Em que consiste ▸
Atualize o trecho do texto para leitura apresentado abaixo, começando em "No final deste" e prosseguindo até "eventos são separados.", com "Genebra" trocado por "Lausanne".

Texto para leitura ▸
┄┄┄┄┄┄┄┄┄┄

Rappaport admite, no entanto, que talvez seja injusto criticar a sociedade israelense estando fora do país. É preciso ter empatia por ambos os lados.
“Não tenho que conviver com a ameaça, meus filhos não precisam se alistar no exército”, diz ele. “Não sei como reagiria”.
“Mas, por outro lado, a distância também pode ajudar. A diáspora talvez possa ajudar os israelenses dizendo: ‘Vejam bem, deem um passo para trás e observem o que estão fazendo’. Acho que é essencial refletir e ter uma perspectiva de coexistência. Não culpo apenas os israelenses, mas muitas coisas deram errado nos últimos 75 anos”.
Ele confessa que muitas vezes se sente atônito: “Há aproximadamente 30 anos, os israelenses parecem estar cegos. Eles desfrutaram de uma economia perfeita, do boom do setor de tecnologia… mas, debaixo de seus narizes, a Ocupação ocupou Israel. Eu sempre temi que algo acontecesse algum dia, pois a situação não poderia continuar daquele jeito para sempre. E isso aconteceu, infelizmente, há um ano”, reflete.
Se unir?
No final deste mês, Genebra sediará o 13º Rencontres Cinématographiques Palestine, Filmer c’est Exister (27 de novembro a 1º de dezembro), um festival dedicado a filmes palestinos. Houve outro festival do tipo em Zurique, para o qual Rappaport também foi convidado, mas o Yesh! e esses eventos são separados.

┄┄┄┄┄┄┄┄┄┄

Material fornecido ▸
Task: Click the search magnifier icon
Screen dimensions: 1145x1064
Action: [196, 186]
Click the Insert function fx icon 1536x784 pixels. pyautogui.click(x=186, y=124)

┄┄┄┄┄┄┄┄┄┄

Resultado final ▸
No final deste mês, Lausanne sediará o 13º Rencontres Cinématographiques Palestine, Filmer c’est Exister (27 de novembro a 1º de dezembro), um festival dedicado a filmes palestinos. Houve outro festival do tipo em Zurique, para o qual Rappaport também foi convidado, mas o Yesh! e esses eventos são separados.